◆ **Activity**: Your copy of the listing should match it exactly, only without pictures.

◆ **Dataset extract**:
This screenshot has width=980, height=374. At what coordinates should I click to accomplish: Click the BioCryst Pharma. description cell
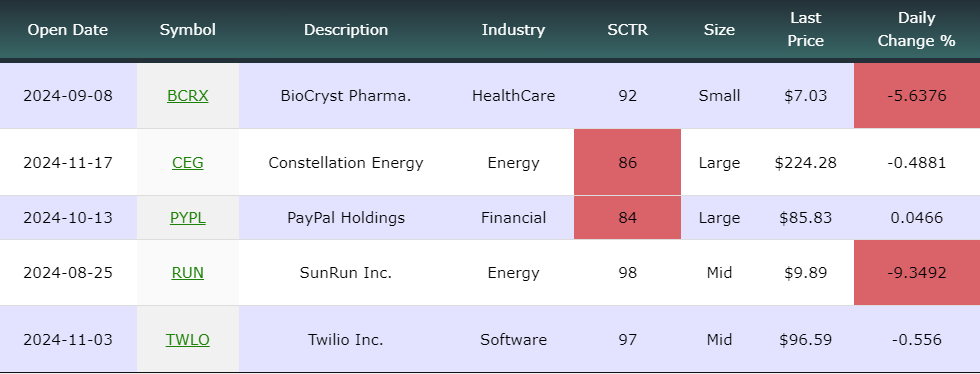pyautogui.click(x=346, y=96)
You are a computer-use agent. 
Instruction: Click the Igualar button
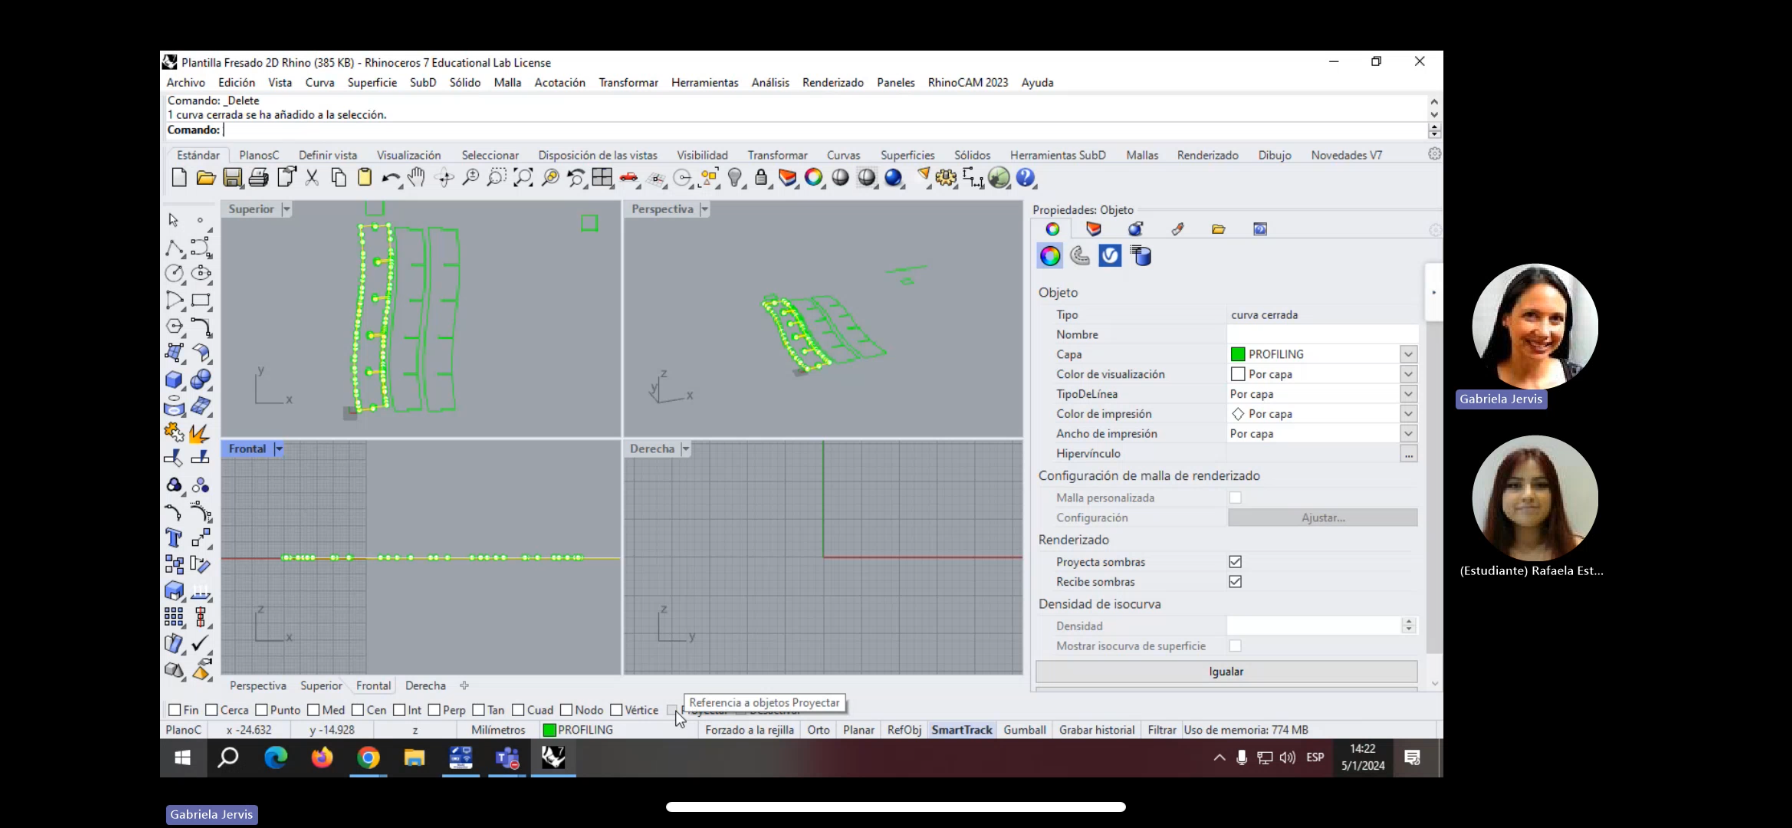1226,672
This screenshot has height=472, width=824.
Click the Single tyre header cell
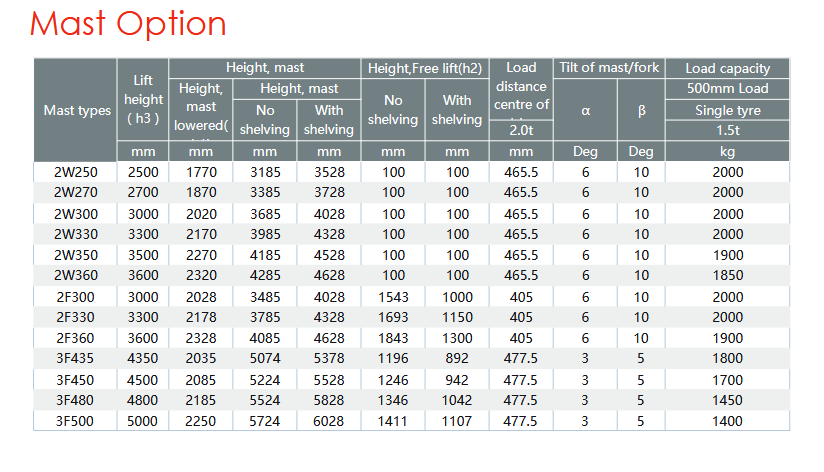click(727, 110)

◆ **Answer section**:
This screenshot has width=980, height=374. At what coordinates should I click to accomplish: Click the BioCryst Pharma. description cell
pyautogui.click(x=346, y=96)
You are a computer-use agent. 
Instruction: Click the Igualar button
1226,672
This screenshot has height=472, width=824.
Click the Single tyre header cell
click(727, 110)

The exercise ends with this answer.